Sum computation rate maximization for wireless powered OFDMA-based mobile edge computing network

Abstract

The wireless power transfer (WPT) and mobile edge computing (MEC) technologies have been advocated as the prospective effective solution for future wireless networks. This paper introduces a multi-user WPT-MEC system, where a sum computation rate (SCR) maximization design by jointly optimizing the WPT duration, the allocation of the subcarrier selection indicator of each user, each user’s transmit power, and the parameters related to different offload modes at each user is considered. In such a system, the hybrid access point (AP) broadcasts radio frequency (RF) energy intended for users to harvest, subsequently enabling users to transmit their computation tasks to the MEC server via the orthogonal frequency division multiple access (OFDMA) protocol.
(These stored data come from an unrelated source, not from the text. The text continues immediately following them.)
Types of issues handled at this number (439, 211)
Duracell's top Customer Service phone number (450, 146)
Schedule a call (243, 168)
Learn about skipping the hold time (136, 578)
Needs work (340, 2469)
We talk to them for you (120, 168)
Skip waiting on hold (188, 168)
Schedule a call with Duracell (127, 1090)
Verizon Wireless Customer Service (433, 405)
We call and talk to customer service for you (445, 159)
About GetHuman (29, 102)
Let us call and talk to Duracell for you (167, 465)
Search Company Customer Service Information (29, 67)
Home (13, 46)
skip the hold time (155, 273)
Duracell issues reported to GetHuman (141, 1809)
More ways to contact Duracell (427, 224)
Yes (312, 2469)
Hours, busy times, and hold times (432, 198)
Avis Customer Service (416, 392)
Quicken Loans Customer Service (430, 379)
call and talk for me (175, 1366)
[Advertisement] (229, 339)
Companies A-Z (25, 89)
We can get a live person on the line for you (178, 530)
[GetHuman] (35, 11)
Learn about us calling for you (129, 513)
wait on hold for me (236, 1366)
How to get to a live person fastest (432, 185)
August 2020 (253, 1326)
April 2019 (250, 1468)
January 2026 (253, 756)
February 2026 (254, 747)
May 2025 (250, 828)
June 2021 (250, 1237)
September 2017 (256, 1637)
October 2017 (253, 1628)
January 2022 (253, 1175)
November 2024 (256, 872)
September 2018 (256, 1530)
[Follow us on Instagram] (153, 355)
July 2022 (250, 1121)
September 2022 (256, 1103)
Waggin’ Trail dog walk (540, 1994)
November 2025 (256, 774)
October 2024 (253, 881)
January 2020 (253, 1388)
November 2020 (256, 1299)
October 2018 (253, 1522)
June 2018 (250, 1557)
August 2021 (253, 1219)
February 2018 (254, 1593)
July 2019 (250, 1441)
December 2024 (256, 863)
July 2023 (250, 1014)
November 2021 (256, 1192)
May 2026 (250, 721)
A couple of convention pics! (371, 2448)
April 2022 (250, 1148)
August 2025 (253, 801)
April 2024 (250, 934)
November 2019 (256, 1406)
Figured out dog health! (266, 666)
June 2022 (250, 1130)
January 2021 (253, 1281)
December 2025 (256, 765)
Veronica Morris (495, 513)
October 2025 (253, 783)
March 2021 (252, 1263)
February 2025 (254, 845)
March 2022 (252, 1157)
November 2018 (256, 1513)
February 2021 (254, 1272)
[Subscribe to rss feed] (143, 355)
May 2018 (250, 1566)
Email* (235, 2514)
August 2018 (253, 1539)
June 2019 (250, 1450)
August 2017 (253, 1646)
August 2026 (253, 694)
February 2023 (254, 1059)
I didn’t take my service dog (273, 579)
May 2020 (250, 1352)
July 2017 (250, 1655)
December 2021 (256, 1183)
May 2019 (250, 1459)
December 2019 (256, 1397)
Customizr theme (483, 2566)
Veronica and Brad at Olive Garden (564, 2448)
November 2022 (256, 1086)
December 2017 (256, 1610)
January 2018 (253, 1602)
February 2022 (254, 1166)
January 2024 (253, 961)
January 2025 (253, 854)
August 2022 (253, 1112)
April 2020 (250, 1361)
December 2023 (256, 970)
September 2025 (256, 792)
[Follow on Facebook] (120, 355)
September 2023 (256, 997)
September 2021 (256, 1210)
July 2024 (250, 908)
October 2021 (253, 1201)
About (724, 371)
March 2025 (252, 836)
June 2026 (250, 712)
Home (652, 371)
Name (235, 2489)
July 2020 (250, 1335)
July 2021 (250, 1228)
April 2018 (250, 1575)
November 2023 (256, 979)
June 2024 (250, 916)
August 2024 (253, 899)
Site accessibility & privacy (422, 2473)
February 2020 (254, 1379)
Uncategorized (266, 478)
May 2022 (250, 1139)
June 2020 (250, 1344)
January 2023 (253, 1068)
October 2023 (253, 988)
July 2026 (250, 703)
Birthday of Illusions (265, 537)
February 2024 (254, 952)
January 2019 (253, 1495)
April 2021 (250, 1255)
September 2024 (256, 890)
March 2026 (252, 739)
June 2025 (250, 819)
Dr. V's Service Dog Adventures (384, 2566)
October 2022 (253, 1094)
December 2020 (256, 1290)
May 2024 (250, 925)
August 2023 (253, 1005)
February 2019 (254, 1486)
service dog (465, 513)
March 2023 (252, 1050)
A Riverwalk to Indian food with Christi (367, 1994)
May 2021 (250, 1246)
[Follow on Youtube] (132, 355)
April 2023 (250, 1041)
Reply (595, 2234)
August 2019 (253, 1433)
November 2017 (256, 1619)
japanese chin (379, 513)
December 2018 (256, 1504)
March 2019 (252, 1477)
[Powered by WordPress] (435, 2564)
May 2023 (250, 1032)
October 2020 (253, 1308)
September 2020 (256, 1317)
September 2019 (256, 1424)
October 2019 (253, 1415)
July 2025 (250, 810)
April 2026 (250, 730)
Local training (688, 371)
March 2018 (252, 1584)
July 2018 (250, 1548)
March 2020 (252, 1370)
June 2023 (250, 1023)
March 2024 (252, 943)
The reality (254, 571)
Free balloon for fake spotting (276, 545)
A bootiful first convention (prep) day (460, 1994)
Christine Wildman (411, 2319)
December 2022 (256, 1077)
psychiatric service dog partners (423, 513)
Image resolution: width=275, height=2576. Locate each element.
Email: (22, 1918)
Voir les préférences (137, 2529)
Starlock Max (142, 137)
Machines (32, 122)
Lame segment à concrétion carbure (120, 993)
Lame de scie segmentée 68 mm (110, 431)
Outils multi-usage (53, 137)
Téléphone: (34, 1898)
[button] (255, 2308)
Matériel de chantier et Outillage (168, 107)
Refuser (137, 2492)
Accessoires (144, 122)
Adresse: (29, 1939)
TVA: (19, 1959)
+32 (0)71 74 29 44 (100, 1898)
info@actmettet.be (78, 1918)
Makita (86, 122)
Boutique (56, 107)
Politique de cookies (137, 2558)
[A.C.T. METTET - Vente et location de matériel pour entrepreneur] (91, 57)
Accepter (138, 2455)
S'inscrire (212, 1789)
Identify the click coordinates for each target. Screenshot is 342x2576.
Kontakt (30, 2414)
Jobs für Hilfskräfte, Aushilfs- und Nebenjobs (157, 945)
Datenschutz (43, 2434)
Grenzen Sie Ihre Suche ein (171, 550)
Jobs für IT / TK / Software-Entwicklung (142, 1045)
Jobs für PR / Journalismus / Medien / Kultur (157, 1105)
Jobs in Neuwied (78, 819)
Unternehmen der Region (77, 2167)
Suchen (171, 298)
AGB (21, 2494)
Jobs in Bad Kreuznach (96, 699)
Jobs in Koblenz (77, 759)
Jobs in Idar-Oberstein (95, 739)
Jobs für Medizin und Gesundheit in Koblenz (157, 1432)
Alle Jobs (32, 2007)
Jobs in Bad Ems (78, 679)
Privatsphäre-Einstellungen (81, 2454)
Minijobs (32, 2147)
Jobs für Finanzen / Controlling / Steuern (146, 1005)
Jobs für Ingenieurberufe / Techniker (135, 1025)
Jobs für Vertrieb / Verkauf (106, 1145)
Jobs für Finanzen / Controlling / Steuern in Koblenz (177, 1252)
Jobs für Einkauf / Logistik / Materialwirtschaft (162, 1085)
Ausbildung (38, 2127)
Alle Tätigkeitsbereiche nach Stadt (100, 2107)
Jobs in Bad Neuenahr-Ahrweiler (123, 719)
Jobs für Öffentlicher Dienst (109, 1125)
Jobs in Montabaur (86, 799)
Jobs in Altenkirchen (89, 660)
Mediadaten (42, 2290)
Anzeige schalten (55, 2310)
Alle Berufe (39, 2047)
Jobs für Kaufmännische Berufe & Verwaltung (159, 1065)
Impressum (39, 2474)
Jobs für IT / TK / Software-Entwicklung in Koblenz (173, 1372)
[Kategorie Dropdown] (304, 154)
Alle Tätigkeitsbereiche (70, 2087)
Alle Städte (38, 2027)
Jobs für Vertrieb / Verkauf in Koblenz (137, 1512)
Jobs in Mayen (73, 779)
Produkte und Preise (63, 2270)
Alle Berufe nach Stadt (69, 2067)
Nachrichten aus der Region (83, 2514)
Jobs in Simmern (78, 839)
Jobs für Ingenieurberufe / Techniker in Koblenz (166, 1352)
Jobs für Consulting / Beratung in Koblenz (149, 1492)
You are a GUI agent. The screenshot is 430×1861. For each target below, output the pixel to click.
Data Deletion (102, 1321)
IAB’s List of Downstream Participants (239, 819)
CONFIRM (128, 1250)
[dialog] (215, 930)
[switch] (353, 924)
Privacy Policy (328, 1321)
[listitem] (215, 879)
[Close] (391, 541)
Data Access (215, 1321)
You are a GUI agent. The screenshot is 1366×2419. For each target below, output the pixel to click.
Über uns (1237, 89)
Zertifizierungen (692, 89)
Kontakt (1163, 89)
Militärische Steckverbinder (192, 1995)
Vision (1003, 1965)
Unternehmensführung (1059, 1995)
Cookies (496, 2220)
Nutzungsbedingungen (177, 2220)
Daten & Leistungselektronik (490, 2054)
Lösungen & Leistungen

To address this non-convexity SCR maximization problem, a decomposition optimization is proposed. In the top-problem, the DRL-based deep neural network (DNN) model is applied to realize the computation selection indicator and subcarrier selection indicator among each user. In the sub-problem, for the binary offloading mode, an efficient two-stage algorithm with golden section search and intrinsic properties is utilized to determine the optimal values of remaining parameters. For the partial offloading mode, the problem is reformulated by introducing new variables and then the convex optimization techniques are utilized to efficiently obtain the corresponding solutions. Simulation results demonstrate the proposed approach outperforms the benchmark methods considered in both binary and partial offloading modes.